Location data for words and elements:
==================================================

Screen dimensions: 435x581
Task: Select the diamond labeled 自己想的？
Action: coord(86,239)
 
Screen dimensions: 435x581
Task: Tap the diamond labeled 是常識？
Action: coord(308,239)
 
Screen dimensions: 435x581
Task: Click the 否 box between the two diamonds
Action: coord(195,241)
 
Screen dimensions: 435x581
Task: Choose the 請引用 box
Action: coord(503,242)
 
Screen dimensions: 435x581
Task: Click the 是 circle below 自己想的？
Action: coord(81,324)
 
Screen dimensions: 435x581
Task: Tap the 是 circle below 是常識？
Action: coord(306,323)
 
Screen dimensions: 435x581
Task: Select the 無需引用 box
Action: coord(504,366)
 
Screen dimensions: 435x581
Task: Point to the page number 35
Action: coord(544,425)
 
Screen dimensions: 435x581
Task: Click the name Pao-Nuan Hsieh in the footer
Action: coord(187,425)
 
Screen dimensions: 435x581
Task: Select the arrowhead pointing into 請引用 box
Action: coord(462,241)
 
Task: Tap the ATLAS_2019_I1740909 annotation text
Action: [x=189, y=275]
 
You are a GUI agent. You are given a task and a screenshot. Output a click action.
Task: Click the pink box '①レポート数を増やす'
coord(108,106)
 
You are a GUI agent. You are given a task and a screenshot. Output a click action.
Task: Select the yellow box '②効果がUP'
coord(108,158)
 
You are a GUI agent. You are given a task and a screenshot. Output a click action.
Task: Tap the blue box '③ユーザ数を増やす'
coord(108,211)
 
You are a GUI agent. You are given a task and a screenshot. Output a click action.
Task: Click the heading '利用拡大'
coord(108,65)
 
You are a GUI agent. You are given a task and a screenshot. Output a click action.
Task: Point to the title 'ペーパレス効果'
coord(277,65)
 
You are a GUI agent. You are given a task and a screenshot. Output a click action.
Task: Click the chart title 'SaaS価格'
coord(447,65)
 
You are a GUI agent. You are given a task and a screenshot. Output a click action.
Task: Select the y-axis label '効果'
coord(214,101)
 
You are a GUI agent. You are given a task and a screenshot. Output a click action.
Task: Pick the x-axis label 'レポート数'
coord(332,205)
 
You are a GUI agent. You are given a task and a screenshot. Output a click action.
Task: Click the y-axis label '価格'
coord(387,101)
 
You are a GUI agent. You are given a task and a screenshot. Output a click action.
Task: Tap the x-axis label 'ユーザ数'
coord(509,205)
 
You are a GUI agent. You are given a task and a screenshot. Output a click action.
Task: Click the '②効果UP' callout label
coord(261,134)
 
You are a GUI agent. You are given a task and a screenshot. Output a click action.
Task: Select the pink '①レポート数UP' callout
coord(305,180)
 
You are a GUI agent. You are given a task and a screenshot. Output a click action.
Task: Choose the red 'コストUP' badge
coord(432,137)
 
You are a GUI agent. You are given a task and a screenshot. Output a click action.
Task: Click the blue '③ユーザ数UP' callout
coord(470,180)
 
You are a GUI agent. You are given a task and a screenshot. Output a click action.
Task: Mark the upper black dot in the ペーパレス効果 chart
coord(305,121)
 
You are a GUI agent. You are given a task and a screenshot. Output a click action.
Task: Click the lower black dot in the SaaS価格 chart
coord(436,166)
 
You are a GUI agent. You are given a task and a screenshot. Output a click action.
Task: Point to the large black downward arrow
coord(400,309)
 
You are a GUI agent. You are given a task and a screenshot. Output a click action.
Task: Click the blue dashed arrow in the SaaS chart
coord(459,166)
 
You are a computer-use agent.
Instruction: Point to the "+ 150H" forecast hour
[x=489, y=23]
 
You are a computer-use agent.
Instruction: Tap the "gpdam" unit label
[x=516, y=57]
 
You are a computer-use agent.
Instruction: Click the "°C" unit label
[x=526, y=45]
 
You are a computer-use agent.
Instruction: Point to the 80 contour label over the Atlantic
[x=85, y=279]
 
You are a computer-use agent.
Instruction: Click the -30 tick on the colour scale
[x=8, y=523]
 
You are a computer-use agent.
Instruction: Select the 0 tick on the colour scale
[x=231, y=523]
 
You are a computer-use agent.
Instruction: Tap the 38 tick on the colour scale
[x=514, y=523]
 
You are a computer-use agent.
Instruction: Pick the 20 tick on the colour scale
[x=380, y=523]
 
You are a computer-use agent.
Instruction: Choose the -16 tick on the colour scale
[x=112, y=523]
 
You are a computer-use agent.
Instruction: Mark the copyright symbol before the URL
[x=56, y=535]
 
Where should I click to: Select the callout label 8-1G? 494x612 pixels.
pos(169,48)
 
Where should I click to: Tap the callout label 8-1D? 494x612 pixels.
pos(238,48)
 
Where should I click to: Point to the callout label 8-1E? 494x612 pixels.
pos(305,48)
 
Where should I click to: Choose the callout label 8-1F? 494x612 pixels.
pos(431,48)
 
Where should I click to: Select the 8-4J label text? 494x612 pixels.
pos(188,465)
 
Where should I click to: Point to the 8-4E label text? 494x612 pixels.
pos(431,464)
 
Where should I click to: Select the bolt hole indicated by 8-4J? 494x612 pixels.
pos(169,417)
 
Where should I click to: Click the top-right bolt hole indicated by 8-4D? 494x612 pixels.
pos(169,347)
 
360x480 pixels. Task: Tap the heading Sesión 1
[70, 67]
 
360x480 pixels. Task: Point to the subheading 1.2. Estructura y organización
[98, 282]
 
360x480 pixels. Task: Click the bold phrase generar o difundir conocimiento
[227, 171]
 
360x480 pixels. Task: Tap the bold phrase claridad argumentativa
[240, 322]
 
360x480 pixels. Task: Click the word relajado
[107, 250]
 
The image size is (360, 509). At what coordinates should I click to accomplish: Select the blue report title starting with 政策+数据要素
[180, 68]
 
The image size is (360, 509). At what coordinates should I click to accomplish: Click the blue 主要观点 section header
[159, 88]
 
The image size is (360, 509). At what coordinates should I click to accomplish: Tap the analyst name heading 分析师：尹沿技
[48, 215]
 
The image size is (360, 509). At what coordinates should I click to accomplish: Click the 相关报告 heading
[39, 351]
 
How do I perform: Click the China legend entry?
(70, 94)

==================================================

— Directive —
Locate every line in the listing above that contains the string "colour", treating uppercase and lowercase as different, and copy each of those lines.

— Exercise solution —
Instruction: Click the -30 tick on the colour scale
Instruction: Select the 0 tick on the colour scale
Instruction: Tap the 38 tick on the colour scale
Instruction: Pick the 20 tick on the colour scale
Instruction: Choose the -16 tick on the colour scale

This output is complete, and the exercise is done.